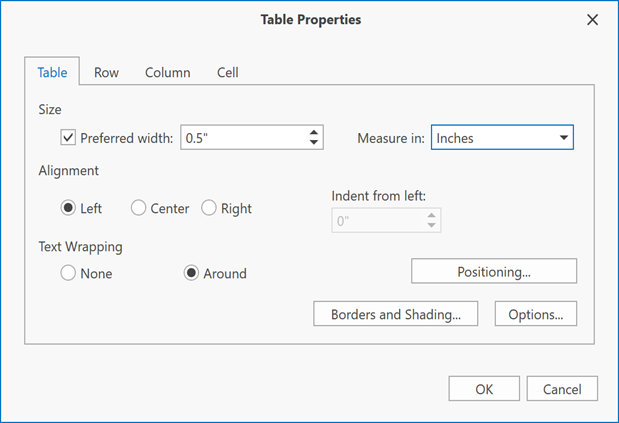Increase preferred width with the up arrow
The image size is (619, 423).
click(x=314, y=133)
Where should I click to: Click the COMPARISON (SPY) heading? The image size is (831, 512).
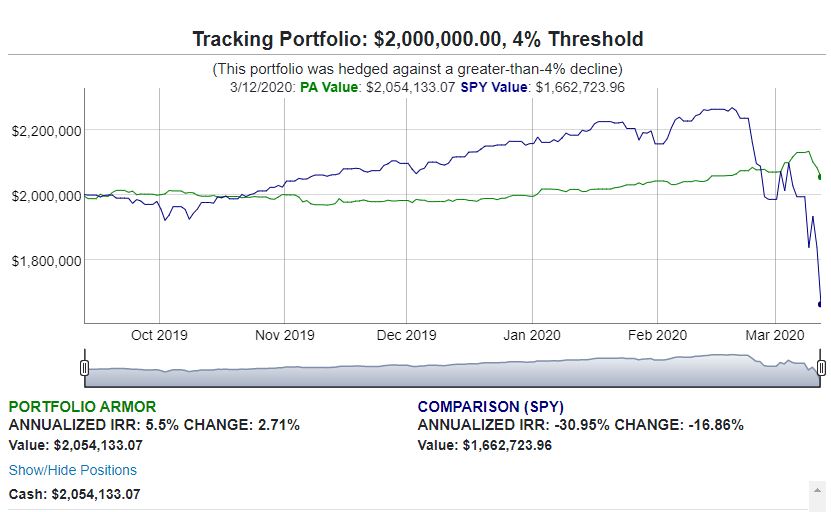click(491, 407)
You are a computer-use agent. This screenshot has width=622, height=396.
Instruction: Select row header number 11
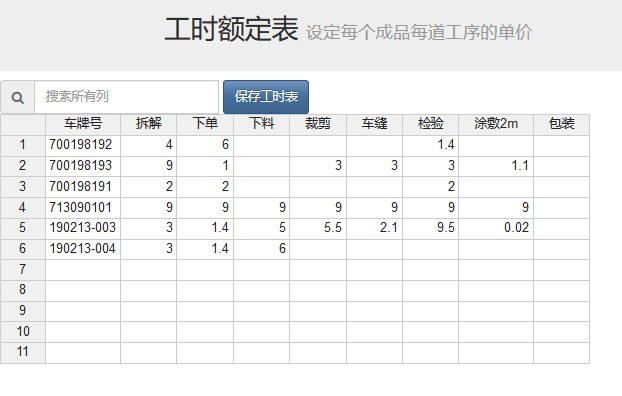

■ ■ ■

The problem: Without the pictures, reproduce each line from the one containing "You are a computer-use" through the last line of the material above, both of those lines included.

Problem solution:
You are a computer-use agent. This screenshot has width=622, height=396.
Instruction: Select row header number 11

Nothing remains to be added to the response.